The pounds 595m write-down, representing a mind-boggling decline of pounds 407,000 a day since 1989, leaves the 'A' shares at 482p at a premium to net assets of 442p for the first time in many a year.

But while that rare premium will probably remain intact it is unlikely to widen by any great margin after yesterday's results for 1992/3. Whitbread, burdened more than most by its southern bias, still has much remedial work to do.

Brewing, providing 30 per cent of trading profits in 1992/3, faces a tough time in a market beset by discounting. The division's poor second-half performance, after an excellent first six months, was ominous for the short-term outlook. The likes of Bass, after all, are applying the thumbscrews on margins through a winner-takes- all approach to market share.

Industry observers have long reckoned that Whitbread might be better served either by pulling out of brewing or imitating Allied-Lyons by teaming up with another medium force like Scottish & Newcastle.
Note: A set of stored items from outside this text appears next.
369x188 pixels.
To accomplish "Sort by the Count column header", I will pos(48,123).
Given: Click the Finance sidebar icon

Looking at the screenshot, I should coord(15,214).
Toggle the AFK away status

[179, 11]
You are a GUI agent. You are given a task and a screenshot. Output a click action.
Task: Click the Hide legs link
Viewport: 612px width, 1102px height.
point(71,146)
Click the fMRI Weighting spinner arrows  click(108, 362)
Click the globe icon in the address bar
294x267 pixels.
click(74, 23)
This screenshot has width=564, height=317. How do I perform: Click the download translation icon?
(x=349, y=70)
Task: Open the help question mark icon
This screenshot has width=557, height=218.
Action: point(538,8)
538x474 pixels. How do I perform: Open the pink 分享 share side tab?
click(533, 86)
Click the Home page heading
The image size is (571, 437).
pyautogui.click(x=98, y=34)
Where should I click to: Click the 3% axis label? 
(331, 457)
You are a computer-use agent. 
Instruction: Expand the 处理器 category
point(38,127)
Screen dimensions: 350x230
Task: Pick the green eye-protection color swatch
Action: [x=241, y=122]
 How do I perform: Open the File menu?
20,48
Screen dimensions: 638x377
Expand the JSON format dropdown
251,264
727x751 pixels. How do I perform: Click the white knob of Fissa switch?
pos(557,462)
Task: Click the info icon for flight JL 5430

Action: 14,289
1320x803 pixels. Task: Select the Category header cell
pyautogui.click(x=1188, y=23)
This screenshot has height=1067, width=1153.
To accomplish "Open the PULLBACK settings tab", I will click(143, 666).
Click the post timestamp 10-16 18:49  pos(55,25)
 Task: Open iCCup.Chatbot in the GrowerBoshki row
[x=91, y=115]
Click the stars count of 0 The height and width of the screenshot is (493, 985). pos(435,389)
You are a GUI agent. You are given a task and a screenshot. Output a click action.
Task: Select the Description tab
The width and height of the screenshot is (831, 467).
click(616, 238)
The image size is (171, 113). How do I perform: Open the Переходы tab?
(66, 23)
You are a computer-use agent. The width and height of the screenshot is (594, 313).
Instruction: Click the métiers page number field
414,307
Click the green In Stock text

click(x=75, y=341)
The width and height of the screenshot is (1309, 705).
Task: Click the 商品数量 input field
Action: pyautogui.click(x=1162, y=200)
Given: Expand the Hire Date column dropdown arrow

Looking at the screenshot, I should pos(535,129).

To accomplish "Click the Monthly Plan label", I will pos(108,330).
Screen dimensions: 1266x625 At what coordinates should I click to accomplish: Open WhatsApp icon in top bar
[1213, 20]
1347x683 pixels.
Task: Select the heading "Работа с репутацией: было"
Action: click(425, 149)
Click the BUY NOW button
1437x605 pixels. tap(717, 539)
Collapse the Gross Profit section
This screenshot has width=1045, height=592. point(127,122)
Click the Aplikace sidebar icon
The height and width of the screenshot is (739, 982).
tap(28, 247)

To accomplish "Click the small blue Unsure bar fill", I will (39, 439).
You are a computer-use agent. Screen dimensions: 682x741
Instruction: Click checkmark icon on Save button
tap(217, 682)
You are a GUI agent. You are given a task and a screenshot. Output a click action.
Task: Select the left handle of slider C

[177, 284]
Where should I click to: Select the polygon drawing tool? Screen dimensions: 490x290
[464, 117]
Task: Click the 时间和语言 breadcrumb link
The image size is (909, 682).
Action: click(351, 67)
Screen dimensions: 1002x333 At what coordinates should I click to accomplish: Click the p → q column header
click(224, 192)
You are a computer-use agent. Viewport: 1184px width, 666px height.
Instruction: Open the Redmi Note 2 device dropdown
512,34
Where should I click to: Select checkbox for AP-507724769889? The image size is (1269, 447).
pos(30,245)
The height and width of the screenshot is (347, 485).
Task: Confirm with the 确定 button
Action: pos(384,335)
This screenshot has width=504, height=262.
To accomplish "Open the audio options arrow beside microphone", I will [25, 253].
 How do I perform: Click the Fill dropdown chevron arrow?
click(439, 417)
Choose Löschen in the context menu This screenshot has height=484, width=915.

The idea is not as bizarre as it seems. Whitbread is unlikely to enhance the brewing division's earnings enough to justify a higher rating than the current p/e of 13 for 1993/4, on projected pre-tax profits of about pounds 240m.

It is not all sweetness and light elsewhere in the group, either. Whitbread Pub Partnerships, the leased side of the business, saw profits tumble 11 per cent to pounds 57.1m. Some 536 outlets were sold during the year and more churning of pubs is needed.

Hotels also had problems. Lansbury and Country Club hotels suffered from the pressure on room rates. The British public has taken to negotiating prices with all the relish of customers at an oriental bazaar. Travel Inns, however, maintained margins on creditable occupancy levels of 80 per cent.

But there was good news from roughly half the businesses. Whitbread, in particular among brewers, has homed in on the value-for-money end of eating out, whether in Brewers Fayre pubs or in Pizza Huts.

Whitbread's managed pub estate was again the star performer. A 13 per cent rise in sales to pounds 1.56bn was matched at the level of profits, which rose from pounds 119.9m to pounds 135.7m. The managed off-licence businesses boosted profits by 30 per cent, reflecting the completed merger of the Peter Dominic outlets into Thresher.

These performances offer hope for the future but in view of the high prospective p/e ratio a gross yield of 5 per cent on the 17.75p dividend is probably the best justification for holding the shares.